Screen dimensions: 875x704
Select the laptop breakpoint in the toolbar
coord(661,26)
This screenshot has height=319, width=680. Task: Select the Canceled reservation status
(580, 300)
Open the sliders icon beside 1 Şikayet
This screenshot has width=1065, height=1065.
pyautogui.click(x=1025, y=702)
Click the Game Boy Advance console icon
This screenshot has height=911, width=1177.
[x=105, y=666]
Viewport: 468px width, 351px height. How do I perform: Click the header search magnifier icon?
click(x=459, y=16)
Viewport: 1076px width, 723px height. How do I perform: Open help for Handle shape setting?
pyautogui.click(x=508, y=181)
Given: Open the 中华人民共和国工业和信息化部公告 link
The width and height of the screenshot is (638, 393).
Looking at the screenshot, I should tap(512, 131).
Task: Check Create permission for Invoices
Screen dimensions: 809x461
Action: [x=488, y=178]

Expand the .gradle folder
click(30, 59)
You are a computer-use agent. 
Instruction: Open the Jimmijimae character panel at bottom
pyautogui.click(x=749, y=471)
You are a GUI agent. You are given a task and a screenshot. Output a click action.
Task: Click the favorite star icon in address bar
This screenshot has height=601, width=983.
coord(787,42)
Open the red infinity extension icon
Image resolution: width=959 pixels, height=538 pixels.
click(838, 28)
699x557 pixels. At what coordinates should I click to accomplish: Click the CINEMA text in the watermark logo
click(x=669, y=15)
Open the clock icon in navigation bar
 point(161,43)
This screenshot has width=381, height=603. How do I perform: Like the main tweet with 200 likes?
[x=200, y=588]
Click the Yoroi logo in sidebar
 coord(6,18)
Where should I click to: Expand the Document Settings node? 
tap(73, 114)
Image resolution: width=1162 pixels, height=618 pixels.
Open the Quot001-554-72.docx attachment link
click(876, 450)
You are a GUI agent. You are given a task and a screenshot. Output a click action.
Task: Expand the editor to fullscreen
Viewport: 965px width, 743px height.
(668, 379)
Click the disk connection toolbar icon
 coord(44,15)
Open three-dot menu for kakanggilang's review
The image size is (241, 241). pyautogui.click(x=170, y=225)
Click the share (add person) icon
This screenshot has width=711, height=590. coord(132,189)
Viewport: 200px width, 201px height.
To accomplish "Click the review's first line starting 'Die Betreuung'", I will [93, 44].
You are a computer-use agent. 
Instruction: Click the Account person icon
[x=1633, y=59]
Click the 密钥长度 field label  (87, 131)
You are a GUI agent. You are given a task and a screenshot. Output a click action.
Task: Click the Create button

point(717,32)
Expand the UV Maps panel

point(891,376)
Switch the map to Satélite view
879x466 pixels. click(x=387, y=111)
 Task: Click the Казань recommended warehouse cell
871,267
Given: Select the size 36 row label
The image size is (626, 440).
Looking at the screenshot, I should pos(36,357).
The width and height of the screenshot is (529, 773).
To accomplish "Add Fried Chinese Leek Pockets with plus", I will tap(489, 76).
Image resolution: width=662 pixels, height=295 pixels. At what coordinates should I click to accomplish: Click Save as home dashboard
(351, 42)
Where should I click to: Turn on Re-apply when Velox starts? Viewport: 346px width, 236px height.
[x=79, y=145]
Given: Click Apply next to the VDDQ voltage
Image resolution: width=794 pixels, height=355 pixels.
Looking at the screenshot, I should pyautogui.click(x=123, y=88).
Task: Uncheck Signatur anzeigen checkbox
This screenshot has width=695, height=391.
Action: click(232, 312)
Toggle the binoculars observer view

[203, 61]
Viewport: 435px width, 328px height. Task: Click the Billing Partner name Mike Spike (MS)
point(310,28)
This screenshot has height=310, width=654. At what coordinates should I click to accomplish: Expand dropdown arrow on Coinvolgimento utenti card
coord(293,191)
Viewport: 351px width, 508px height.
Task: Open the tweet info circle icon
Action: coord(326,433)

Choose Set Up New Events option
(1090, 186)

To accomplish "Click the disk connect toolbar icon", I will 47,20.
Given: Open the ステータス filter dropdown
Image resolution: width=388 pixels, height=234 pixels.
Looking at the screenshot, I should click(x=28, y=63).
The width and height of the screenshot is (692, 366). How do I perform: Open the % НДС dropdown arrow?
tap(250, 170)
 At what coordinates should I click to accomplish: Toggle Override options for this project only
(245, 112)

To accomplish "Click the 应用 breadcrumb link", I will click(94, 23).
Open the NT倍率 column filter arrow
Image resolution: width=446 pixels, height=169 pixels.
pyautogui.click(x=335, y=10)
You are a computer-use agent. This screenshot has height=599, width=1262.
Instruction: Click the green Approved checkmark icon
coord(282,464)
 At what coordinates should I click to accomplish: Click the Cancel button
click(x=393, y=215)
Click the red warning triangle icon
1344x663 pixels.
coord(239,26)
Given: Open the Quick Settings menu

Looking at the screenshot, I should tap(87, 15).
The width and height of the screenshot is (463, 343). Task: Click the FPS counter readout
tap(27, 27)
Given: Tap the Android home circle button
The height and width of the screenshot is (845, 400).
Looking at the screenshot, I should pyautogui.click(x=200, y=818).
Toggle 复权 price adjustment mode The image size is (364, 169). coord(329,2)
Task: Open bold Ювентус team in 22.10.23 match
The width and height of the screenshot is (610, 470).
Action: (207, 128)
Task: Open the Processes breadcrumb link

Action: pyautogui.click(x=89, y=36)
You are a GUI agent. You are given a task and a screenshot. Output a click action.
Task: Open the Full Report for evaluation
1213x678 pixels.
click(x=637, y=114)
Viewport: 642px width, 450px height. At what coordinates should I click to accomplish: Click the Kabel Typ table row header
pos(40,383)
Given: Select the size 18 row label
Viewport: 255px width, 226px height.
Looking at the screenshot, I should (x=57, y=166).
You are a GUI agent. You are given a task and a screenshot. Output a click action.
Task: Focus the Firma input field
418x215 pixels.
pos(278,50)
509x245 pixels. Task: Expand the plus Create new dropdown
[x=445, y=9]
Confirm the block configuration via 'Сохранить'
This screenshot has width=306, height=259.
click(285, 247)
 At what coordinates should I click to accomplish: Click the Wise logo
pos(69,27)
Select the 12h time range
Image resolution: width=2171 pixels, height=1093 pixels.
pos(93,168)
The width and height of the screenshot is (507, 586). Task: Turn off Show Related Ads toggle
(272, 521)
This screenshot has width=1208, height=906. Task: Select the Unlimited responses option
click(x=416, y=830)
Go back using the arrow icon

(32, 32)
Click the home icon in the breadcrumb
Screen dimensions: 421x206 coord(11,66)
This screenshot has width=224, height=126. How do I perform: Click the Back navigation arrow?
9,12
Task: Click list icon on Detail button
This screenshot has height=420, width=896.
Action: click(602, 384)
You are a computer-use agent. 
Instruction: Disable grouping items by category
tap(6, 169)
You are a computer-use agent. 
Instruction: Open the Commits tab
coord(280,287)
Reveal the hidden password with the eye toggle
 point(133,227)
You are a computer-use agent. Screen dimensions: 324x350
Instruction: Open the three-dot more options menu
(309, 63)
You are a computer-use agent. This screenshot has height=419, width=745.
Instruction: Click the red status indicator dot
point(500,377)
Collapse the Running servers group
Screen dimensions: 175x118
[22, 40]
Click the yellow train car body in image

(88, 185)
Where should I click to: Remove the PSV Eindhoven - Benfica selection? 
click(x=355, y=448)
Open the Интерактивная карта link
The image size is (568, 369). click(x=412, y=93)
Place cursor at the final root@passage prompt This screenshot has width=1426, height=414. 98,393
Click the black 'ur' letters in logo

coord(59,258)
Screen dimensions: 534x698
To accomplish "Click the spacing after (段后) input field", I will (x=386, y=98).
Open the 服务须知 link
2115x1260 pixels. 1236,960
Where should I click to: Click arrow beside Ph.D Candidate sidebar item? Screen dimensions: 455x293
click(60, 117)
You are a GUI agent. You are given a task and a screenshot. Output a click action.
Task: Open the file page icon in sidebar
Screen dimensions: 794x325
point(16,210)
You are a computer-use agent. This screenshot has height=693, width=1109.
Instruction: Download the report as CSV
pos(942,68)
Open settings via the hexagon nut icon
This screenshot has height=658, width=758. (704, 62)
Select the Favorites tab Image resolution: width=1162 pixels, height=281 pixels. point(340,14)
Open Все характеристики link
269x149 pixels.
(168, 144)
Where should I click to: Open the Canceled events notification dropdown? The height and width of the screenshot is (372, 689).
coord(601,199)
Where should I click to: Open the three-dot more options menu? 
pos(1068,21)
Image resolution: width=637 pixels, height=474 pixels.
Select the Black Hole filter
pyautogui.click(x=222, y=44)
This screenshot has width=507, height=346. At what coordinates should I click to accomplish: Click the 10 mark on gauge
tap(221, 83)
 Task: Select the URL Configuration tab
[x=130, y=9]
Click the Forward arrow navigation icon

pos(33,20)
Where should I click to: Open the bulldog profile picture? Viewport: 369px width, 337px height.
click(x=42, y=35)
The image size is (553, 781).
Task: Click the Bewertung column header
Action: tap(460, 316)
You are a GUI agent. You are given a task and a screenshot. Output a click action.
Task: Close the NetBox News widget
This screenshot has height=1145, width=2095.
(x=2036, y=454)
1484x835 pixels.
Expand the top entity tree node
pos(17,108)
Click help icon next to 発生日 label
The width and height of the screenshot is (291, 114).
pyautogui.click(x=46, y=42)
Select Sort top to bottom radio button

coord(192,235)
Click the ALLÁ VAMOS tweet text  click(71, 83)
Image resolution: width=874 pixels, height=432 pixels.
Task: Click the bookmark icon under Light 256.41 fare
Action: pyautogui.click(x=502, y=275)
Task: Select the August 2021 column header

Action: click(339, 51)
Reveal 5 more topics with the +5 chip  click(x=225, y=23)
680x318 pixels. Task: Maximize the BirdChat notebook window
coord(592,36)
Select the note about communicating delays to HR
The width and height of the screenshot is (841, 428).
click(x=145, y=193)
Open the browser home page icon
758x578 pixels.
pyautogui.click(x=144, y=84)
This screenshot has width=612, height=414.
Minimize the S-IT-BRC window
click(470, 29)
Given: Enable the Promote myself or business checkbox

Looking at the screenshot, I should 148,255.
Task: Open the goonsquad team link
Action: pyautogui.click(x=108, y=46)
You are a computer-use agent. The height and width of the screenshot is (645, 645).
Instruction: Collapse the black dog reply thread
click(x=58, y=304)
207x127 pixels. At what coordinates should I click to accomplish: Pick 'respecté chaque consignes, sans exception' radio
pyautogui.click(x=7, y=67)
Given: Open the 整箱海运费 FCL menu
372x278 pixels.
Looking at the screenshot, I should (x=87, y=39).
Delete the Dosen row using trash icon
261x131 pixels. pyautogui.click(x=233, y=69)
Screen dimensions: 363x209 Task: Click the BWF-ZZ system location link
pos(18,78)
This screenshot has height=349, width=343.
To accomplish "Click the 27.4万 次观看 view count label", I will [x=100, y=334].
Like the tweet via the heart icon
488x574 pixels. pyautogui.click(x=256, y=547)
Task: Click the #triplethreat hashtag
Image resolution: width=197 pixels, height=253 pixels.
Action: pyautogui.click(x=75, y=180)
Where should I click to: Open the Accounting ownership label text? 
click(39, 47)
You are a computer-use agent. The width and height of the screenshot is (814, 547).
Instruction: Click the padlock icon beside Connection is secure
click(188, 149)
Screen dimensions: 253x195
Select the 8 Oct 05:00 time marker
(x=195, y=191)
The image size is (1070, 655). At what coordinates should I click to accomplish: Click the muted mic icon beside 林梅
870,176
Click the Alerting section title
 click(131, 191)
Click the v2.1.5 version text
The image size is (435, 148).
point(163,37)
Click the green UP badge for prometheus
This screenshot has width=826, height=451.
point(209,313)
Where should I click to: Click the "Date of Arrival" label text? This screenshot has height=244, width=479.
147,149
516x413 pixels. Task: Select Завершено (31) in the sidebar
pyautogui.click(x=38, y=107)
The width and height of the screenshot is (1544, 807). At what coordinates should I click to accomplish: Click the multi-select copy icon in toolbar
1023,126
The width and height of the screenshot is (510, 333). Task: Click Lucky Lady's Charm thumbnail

_AIM OF THE TASK_
Retype the items starting at the line that contains "This screenshot has width=224, height=126." and ending at the line that contains "Action: click(602, 384)", both included, with every character unchanged.

_OUTPUT_
This screenshot has width=224, height=126. How do I perform: Click the Back navigation arrow?
9,12
Task: Click list icon on Detail button
This screenshot has height=420, width=896.
Action: click(602, 384)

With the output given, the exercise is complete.